What you need to do
Output the records that follow exactly as they are written.
···
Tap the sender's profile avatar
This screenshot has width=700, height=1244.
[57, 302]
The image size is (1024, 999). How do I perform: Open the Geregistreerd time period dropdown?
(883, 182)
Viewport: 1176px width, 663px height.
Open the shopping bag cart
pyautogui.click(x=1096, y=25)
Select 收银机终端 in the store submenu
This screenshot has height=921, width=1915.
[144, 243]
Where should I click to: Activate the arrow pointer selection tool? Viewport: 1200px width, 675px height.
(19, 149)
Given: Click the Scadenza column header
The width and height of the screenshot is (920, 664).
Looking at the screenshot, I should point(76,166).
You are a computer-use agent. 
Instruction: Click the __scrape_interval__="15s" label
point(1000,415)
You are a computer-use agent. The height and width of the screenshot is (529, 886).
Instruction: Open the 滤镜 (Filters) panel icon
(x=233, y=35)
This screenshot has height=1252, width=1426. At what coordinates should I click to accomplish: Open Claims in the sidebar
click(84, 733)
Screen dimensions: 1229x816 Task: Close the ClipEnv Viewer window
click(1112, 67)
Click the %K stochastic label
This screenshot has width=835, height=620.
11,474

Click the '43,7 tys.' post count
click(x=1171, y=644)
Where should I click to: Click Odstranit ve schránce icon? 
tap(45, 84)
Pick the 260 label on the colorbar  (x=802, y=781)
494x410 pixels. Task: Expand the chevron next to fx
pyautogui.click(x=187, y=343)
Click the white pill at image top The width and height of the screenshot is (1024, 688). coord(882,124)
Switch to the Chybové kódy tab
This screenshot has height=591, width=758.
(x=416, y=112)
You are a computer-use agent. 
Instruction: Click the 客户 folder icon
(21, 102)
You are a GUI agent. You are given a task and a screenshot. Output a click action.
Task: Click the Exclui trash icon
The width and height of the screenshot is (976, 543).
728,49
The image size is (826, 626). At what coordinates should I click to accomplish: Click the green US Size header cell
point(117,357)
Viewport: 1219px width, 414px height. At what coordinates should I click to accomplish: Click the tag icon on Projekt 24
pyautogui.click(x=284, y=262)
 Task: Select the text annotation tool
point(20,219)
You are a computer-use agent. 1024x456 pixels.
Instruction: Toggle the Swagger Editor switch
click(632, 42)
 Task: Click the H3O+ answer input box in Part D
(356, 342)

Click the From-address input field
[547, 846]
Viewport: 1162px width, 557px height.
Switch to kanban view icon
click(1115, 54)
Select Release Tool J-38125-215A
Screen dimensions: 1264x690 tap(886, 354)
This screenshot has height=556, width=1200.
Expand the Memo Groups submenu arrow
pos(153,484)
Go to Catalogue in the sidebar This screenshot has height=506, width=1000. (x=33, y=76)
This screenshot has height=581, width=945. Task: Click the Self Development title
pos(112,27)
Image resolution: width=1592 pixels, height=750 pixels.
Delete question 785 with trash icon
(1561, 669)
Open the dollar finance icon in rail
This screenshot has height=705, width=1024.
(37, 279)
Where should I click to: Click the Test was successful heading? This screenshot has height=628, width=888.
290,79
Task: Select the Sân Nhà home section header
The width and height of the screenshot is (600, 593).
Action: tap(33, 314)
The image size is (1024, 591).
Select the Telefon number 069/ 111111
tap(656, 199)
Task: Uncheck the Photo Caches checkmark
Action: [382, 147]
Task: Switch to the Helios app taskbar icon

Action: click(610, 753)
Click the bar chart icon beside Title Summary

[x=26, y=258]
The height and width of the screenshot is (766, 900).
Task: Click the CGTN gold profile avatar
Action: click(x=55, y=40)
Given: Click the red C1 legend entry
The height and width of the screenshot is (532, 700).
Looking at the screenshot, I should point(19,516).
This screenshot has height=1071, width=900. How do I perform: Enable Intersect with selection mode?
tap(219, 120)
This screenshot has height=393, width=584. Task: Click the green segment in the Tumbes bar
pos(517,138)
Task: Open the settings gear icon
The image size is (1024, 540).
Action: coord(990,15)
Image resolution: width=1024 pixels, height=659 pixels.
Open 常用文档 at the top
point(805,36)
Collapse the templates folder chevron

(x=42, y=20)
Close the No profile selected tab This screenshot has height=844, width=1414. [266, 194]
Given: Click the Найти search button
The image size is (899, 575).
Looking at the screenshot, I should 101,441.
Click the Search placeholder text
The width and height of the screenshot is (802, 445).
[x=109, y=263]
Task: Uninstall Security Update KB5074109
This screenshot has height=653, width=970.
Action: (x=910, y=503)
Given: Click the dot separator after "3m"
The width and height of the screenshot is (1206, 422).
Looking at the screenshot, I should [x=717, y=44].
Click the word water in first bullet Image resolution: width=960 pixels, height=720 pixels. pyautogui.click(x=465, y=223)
···
Response to the exercise
Tap the sender's profile avatar
This screenshot has width=700, height=1244.
[57, 302]
The image size is (1024, 999). How do I perform: Open the Geregistreerd time period dropdown?
(883, 182)
Viewport: 1176px width, 663px height.
Open the shopping bag cart
pyautogui.click(x=1096, y=25)
Select 收银机终端 in the store submenu
This screenshot has height=921, width=1915.
[144, 243]
Where should I click to: Activate the arrow pointer selection tool? Viewport: 1200px width, 675px height.
(19, 149)
Given: Click the Scadenza column header
The width and height of the screenshot is (920, 664).
Looking at the screenshot, I should point(76,166).
You are a computer-use agent. 
Instruction: Click the __scrape_interval__="15s" label
point(1000,415)
You are a computer-use agent. The height and width of the screenshot is (529, 886).
Instruction: Open the 滤镜 (Filters) panel icon
(x=233, y=35)
This screenshot has height=1252, width=1426. At what coordinates should I click to accomplish: Open Claims in the sidebar
click(84, 733)
Screen dimensions: 1229x816 Task: Close the ClipEnv Viewer window
click(1112, 67)
Click the %K stochastic label
This screenshot has width=835, height=620.
11,474

Click the '43,7 tys.' post count
click(x=1171, y=644)
Where should I click to: Click Odstranit ve schránce icon? 
tap(45, 84)
Pick the 260 label on the colorbar  (x=802, y=781)
494x410 pixels. Task: Expand the chevron next to fx
pyautogui.click(x=187, y=343)
Click the white pill at image top The width and height of the screenshot is (1024, 688). coord(882,124)
Switch to the Chybové kódy tab
This screenshot has height=591, width=758.
(x=416, y=112)
You are a computer-use agent. 
Instruction: Click the 客户 folder icon
(21, 102)
You are a GUI agent. You are given a task and a screenshot. Output a click action.
Task: Click the Exclui trash icon
The width and height of the screenshot is (976, 543).
728,49
The image size is (826, 626). At what coordinates should I click to accomplish: Click the green US Size header cell
point(117,357)
Viewport: 1219px width, 414px height. At what coordinates should I click to accomplish: Click the tag icon on Projekt 24
pyautogui.click(x=284, y=262)
 Task: Select the text annotation tool
point(20,219)
You are a computer-use agent. 1024x456 pixels.
Instruction: Toggle the Swagger Editor switch
click(632, 42)
 Task: Click the H3O+ answer input box in Part D
(356, 342)

Click the From-address input field
[547, 846]
Viewport: 1162px width, 557px height.
Switch to kanban view icon
click(1115, 54)
Select Release Tool J-38125-215A
Screen dimensions: 1264x690 tap(886, 354)
This screenshot has height=556, width=1200.
Expand the Memo Groups submenu arrow
pos(153,484)
Go to Catalogue in the sidebar This screenshot has height=506, width=1000. (x=33, y=76)
This screenshot has height=581, width=945. Task: Click the Self Development title
pos(112,27)
Image resolution: width=1592 pixels, height=750 pixels.
Delete question 785 with trash icon
(1561, 669)
Open the dollar finance icon in rail
This screenshot has height=705, width=1024.
(37, 279)
Where should I click to: Click the Test was successful heading? This screenshot has height=628, width=888.
290,79
Task: Select the Sân Nhà home section header
The width and height of the screenshot is (600, 593).
Action: tap(33, 314)
The image size is (1024, 591).
Select the Telefon number 069/ 111111
tap(656, 199)
Task: Uncheck the Photo Caches checkmark
Action: [382, 147]
Task: Switch to the Helios app taskbar icon

Action: click(610, 753)
Click the bar chart icon beside Title Summary

[x=26, y=258]
The height and width of the screenshot is (766, 900).
Task: Click the CGTN gold profile avatar
Action: click(x=55, y=40)
Given: Click the red C1 legend entry
The height and width of the screenshot is (532, 700).
Looking at the screenshot, I should point(19,516).
This screenshot has height=1071, width=900. How do I perform: Enable Intersect with selection mode?
tap(219, 120)
This screenshot has height=393, width=584. Task: Click the green segment in the Tumbes bar
pos(517,138)
Task: Open the settings gear icon
The image size is (1024, 540).
Action: coord(990,15)
Image resolution: width=1024 pixels, height=659 pixels.
Open 常用文档 at the top
point(805,36)
Collapse the templates folder chevron

(x=42, y=20)
Close the No profile selected tab This screenshot has height=844, width=1414. [266, 194]
Given: Click the Найти search button
The image size is (899, 575).
Looking at the screenshot, I should 101,441.
Click the Search placeholder text
The width and height of the screenshot is (802, 445).
[x=109, y=263]
Task: Uninstall Security Update KB5074109
This screenshot has height=653, width=970.
Action: (x=910, y=503)
Given: Click the dot separator after "3m"
The width and height of the screenshot is (1206, 422).
Looking at the screenshot, I should [x=717, y=44].
Click the word water in first bullet Image resolution: width=960 pixels, height=720 pixels. pyautogui.click(x=465, y=223)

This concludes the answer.